American artist (born 1973)

Sue de Beer (born August 9, 1973) is a contemporary artist who lives and works in New York City. De Beer's work is located at the intersection of film, installation, sculpture, and photography, and she is primarily known for her large-scale film-installations.

==Background==

De Beer received a Bachelor of Fine Arts degree (BFA) from Parsons The New School for Design in New York in 1995 and a Master of Fine Arts (MFA) from Columbia University in 1998.
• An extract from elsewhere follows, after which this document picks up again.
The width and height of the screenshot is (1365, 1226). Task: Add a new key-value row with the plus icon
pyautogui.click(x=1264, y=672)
==Early life and education==

De Beer was raised in New England, and lives in New York. She cites the aesthetic of 1700 and 1900 New England as an early influence on her work:

Growing up in a rambling Victorian house with a widow's walk near Salem, Mass., which still exudes an air of its witchy past, she felt that mysticism was a kind of birthright, and it has been a more prominent element of her work in recent years. Ms. de Beer has also borrowed from the dark, violent post-religious mysticism of the novelist Dennis Cooper. (From his novel "Period," used in a 2005 de Beer video: "I could open the other dimension right now if I wanted. Or I could stay here with you. I'm kind of like a god.")

Time itself is the most often repeated subject of de Beer's work, emerging from images and ideas related to the passage of time. Ghosts, haunting, adolescence, trace memory and erasure find a common ground within this theme.
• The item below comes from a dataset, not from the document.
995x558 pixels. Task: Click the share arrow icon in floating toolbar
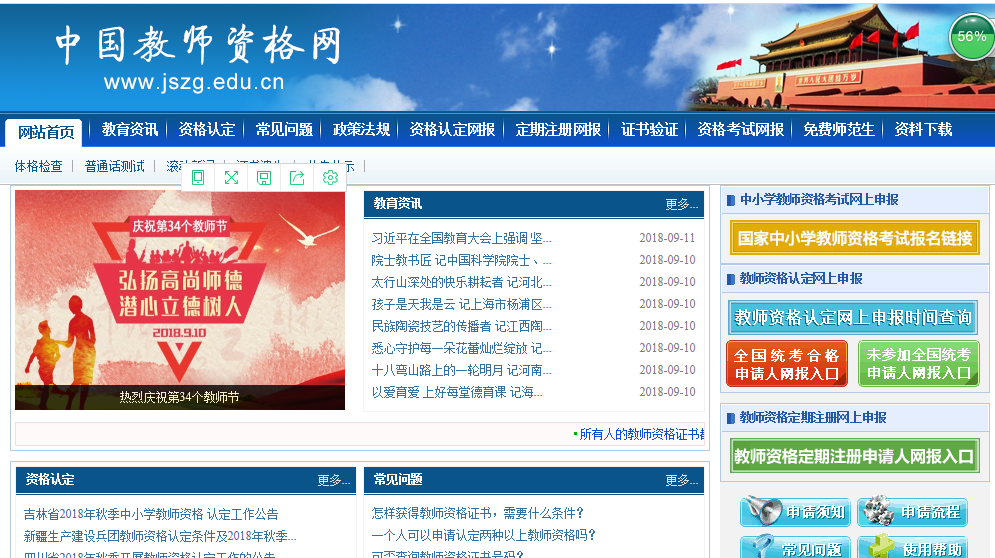pyautogui.click(x=297, y=178)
Ms. de Beer said that her fascination with ghosts is in one sense simply about finding a way to explore how we all must deal with the past and with loss as we grow older, a struggle that finds a metaphor in the artistic process itself.

De Beer lived in Berlin, Germany between 2002-2008. She produced and shot three films in Berlin: 'Hans & Grete' (2003), 'Black Sun' (2005), and 'the Quickening' (2006).

==Works==

- Hans & Grete
- Disappear Here
- Black Sun
- The Quickening
- Permanent Revolution
- The Ghosts
- Haunt Room
- The Blue Lenses
- The White Wolf

==Career==

Her work has been the subject of several major solo exhibitions including "Hans & Grete", at the Kunst-Werke, Berlin, "Black Sun", at the Whitney Museum of American Art at Altria, "Permanent Revolution" at the MuHKA Museum in Antwerp, Belgium, and "the Ghosts" at the Park Avenue Armory in New York. She has exhibited widely in the United States and abroad at venues including but not limited to the New Museum of Contemporary Art, the Whitney Museum of American Art, MoMA PS1, the Brooklyn Museum, the Park Avenue Armory, and Marianne Boesky Gallery in New York, Los Angeles Contemporary Exhibitions in Los Angeles, the Reina Sofia in Madrid, the Kunst-Werke, the Zentrum für Kunst und Medientechnologie, and the Schirn Kunsthalle Frankfurt in Germany, the Neue Galerie am Landesmuseum Joanneum in Graz, Austria, the MuHKA Museum in Antwerp, Belgium, and the Museum of Modern Art, Busan, in Busan, South Korea.

De Beer's work has been associated with New Gothic Art.

De Beer is an associate professor in the Art Department of New York University Steinhardt.